What is being asked —
Return verbatim the run of lines that opens with the line holding "Where should I click to: Navigate" and closes with the last line of the records.

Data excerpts
_ _ _

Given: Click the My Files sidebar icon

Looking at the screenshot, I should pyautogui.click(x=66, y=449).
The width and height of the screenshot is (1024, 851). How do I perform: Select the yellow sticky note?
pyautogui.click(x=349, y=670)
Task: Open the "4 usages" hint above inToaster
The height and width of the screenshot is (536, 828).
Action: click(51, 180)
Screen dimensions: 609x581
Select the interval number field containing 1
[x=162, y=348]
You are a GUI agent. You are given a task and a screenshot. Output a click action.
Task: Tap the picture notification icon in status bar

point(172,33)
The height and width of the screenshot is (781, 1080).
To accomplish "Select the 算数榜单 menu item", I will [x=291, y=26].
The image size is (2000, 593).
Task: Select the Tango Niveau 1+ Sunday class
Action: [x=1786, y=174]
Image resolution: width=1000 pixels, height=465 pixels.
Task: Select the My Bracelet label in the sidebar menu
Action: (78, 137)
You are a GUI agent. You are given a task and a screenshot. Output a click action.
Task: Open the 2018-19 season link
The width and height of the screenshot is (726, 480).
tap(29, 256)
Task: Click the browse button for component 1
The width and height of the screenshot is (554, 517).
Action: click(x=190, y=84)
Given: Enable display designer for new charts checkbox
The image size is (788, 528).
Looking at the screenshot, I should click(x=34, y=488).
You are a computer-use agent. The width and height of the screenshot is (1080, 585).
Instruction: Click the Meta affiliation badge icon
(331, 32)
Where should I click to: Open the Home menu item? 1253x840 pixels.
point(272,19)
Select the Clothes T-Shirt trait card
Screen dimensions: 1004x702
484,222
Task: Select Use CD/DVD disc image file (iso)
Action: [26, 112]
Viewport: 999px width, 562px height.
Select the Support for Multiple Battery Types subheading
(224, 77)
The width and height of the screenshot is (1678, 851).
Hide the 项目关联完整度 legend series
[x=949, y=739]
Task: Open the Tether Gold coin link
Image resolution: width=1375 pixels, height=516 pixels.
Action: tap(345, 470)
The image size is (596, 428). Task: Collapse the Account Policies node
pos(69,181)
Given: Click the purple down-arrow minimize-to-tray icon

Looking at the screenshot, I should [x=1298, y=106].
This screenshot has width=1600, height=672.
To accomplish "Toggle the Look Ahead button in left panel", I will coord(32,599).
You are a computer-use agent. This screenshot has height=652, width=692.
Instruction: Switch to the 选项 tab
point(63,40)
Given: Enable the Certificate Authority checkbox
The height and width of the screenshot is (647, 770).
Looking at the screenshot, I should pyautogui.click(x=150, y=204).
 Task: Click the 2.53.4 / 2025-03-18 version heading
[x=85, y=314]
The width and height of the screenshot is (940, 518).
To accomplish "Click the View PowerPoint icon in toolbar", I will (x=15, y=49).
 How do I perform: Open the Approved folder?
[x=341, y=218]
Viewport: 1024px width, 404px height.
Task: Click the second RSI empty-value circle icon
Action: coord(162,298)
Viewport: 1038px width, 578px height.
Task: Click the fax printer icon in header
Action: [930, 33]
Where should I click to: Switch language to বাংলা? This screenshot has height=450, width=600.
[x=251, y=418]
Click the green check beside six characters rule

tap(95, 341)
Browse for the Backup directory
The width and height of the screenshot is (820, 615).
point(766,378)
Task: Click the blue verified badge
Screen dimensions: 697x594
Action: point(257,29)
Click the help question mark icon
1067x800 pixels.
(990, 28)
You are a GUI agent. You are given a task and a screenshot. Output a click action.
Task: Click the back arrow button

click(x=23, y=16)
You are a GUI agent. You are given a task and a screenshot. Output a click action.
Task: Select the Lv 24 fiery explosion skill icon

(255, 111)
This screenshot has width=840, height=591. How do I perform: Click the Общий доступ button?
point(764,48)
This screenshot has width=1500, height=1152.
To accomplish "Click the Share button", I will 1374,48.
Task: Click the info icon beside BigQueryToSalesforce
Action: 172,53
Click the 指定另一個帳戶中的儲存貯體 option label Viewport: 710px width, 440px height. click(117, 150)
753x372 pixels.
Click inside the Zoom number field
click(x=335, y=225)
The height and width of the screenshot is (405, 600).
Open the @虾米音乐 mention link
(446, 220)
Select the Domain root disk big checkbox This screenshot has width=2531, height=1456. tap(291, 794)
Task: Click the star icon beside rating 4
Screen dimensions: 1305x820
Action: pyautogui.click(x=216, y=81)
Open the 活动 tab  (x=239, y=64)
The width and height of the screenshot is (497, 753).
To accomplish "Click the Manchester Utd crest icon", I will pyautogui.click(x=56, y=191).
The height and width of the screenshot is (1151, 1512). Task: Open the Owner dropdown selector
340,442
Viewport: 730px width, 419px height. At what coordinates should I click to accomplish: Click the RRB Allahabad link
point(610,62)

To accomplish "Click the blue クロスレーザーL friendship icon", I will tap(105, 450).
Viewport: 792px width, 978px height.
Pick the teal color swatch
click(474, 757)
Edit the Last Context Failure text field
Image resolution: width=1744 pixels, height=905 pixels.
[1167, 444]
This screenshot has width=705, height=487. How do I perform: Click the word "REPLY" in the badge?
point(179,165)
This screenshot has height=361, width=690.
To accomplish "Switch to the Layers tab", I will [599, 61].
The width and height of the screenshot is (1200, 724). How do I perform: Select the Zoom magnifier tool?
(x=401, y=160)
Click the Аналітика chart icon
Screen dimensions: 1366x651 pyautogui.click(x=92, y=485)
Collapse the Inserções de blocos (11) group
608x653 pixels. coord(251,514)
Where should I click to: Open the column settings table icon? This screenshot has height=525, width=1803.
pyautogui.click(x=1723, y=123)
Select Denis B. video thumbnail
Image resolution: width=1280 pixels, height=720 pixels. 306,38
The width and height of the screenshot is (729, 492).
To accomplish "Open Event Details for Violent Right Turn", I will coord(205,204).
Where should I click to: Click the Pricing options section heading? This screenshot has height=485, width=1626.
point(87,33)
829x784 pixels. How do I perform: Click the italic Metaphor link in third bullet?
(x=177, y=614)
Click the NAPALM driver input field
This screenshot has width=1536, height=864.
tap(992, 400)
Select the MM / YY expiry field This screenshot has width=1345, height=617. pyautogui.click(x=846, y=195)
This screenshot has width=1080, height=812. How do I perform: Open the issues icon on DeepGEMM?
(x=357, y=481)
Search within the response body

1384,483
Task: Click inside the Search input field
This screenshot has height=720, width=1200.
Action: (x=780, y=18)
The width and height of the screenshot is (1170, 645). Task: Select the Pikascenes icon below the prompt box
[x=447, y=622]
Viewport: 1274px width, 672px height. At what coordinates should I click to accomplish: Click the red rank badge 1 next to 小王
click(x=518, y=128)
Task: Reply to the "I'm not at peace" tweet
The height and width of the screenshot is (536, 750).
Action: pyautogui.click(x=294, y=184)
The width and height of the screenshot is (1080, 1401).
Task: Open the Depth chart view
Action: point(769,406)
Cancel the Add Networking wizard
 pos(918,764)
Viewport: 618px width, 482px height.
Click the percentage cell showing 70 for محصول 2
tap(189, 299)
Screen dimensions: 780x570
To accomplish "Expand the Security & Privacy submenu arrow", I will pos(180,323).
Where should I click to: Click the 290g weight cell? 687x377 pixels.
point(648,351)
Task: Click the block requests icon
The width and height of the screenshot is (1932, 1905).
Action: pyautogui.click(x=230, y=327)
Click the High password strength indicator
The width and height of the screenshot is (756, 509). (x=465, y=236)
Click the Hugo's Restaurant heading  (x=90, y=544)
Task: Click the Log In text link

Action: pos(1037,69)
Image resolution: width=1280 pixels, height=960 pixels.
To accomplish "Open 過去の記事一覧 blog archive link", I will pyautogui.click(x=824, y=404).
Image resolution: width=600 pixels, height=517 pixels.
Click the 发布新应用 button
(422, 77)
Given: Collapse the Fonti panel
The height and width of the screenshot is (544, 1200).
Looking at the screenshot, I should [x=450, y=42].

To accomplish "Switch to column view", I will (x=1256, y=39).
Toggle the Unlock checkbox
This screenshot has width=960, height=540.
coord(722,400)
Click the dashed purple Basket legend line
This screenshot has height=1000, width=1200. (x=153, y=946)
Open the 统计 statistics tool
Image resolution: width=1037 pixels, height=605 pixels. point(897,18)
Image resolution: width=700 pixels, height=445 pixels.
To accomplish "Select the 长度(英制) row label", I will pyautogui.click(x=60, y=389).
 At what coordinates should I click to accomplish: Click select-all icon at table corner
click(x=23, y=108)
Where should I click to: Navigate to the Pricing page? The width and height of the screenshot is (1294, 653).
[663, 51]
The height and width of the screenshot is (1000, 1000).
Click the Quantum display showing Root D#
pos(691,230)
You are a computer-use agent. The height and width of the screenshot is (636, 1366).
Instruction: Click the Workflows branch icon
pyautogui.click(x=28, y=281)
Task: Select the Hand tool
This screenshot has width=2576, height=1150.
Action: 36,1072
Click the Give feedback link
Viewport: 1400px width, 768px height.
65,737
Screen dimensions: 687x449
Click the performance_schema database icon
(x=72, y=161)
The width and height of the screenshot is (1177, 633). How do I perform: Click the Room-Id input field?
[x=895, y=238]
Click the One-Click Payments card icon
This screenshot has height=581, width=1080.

_ _ _

Answer to this exercise —
Where should I click to: Navigate to the Pricing page? The width and height of the screenshot is (1294, 653).
[663, 51]
The height and width of the screenshot is (1000, 1000).
Click the Quantum display showing Root D#
pos(691,230)
You are a computer-use agent. The height and width of the screenshot is (636, 1366).
Instruction: Click the Workflows branch icon
pyautogui.click(x=28, y=281)
Task: Select the Hand tool
This screenshot has width=2576, height=1150.
Action: 36,1072
Click the Give feedback link
Viewport: 1400px width, 768px height.
65,737
Screen dimensions: 687x449
Click the performance_schema database icon
(x=72, y=161)
The width and height of the screenshot is (1177, 633). How do I perform: Click the Room-Id input field?
[x=895, y=238]
Click the One-Click Payments card icon
This screenshot has height=581, width=1080.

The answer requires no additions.